A bridge normally has two sides, that much is taken for granted. Yet what do you call a bridge which crosses a river three-ways? The citizens of Midland in Michigan, US, were faced with this conundrum but solved it with aplomb. They took the words bridge and tri and combined them. The tridge was born.
Three way bridges are usually called tri-bridges and are not to be confused with y-bridges are just fork bridges wherein the traffic from one direction bifurcates in two directions. The tridge allows three way traffic. It is one of only twelve tri-bridges in the world, out of which merely four are for pedestrians.
No motor vehicles cross the bridge – it was built for people to cross on foot over the confluence of the Tittabawassee and the Chippewa rivers near the town of Midland. As bridges go it is pretty strange – a single pillar in the center supports three spokes. These spokes are each 180 feet in length.

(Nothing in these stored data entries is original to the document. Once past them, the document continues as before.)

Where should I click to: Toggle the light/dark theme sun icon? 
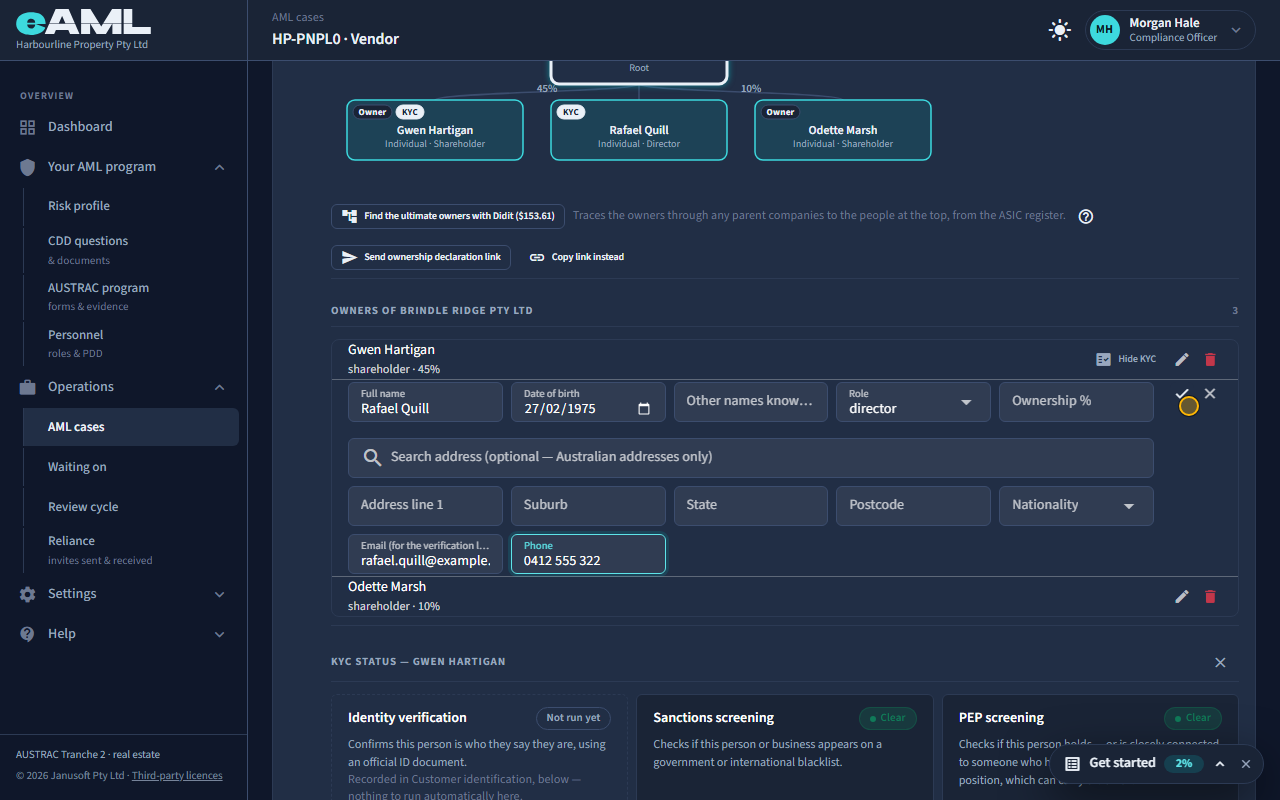(1059, 30)
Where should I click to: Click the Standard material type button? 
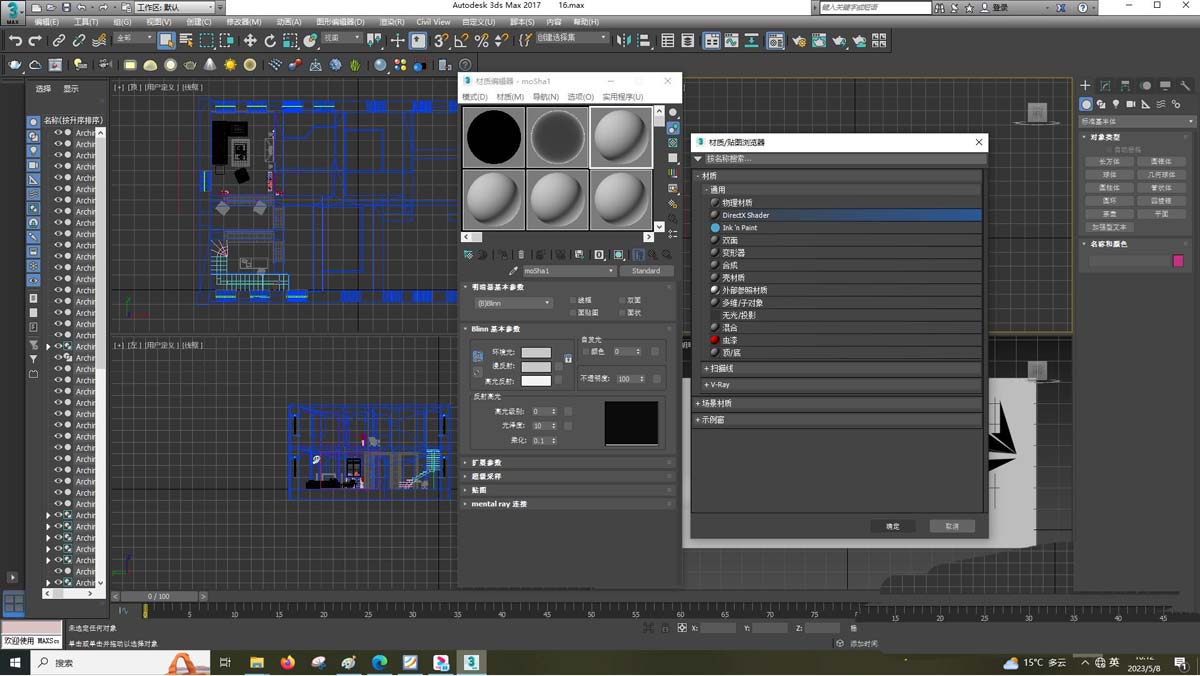646,271
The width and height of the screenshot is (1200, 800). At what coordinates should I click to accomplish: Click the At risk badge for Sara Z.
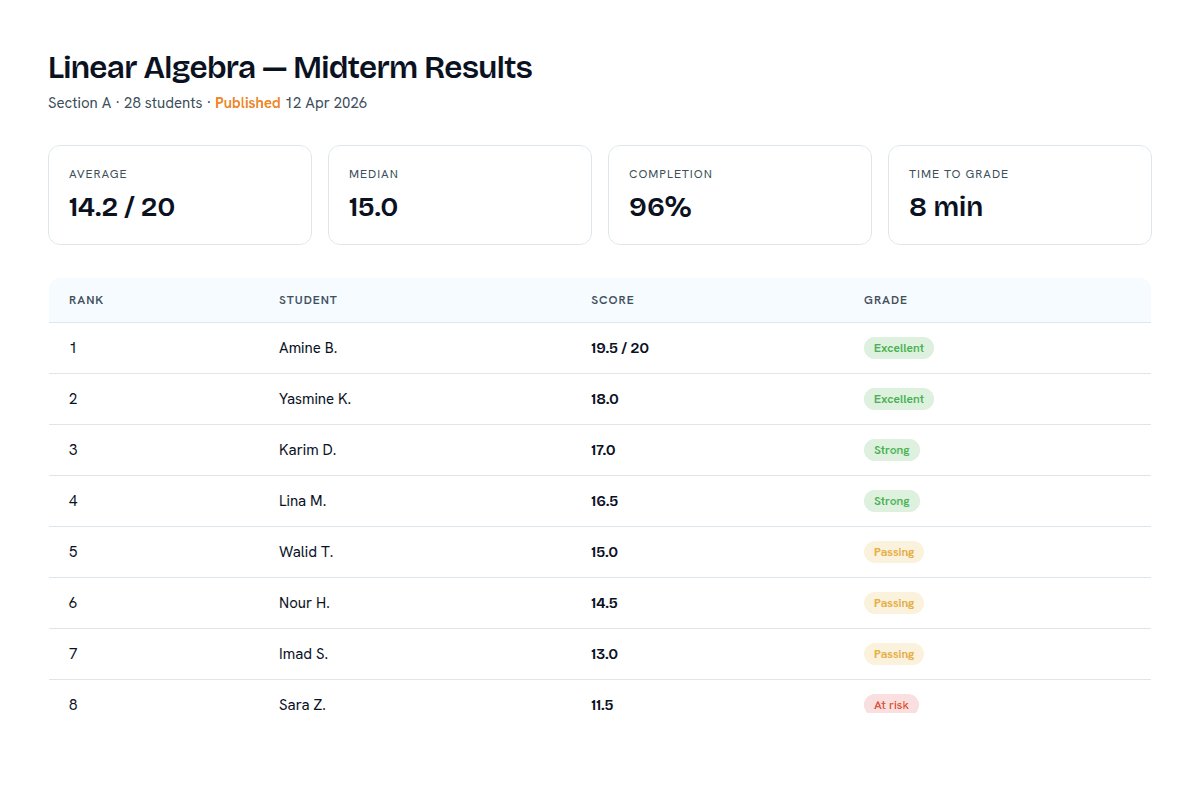coord(891,704)
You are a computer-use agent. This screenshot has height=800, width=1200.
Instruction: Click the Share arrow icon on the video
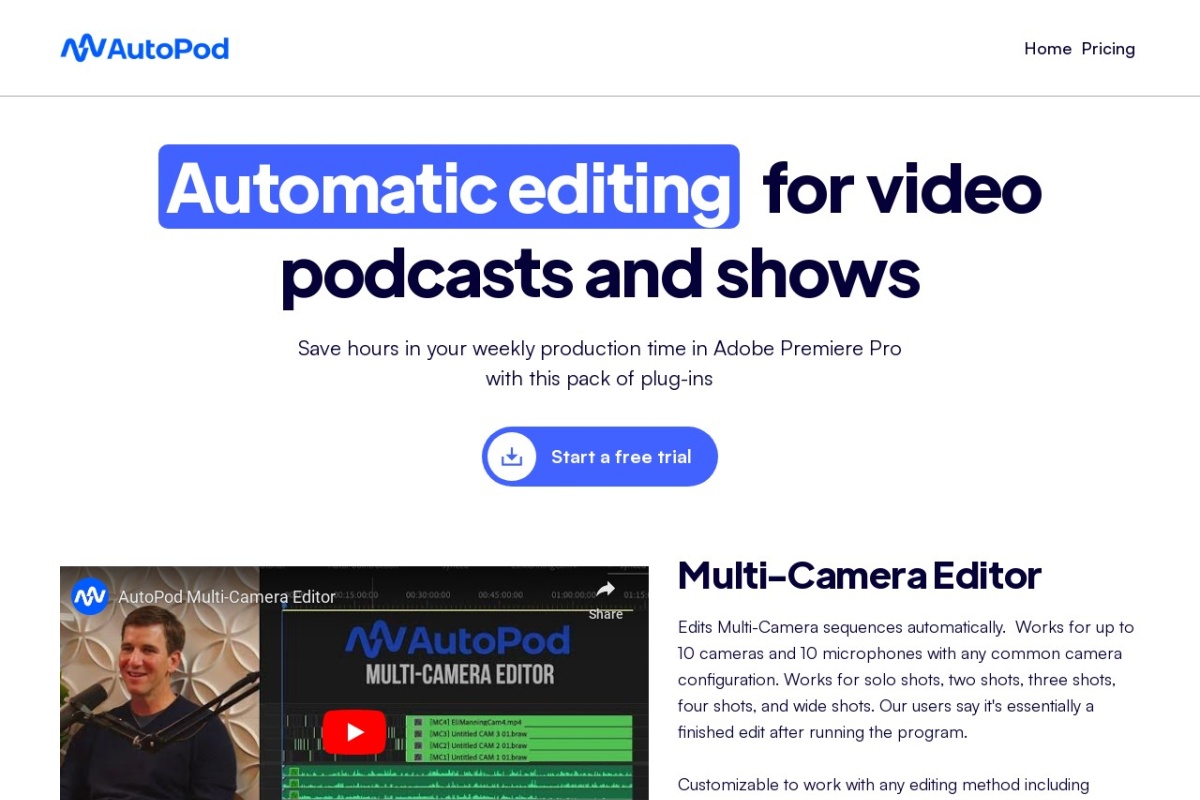point(605,590)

The tridge marks the start of the Chippewa Nature Trail as well as the Pere Marquette Rail Trail. It is surrounded by the St Charles and Chippewassee parks and is quite a focal point for the leisure activities of Midland. As well as a regular farmers’ market the tridge hosts an annual Labor Day Walk.
Summer evenings attracts the town’s youth, being close to Midland’s downtown area – not to mention the teen allure of a pizza parlor and ice cream, shop as well as a coffee bar. Although ostensibly forgiven the bridge is a magnet for skateboarders who cannot resist its three spoked platforms.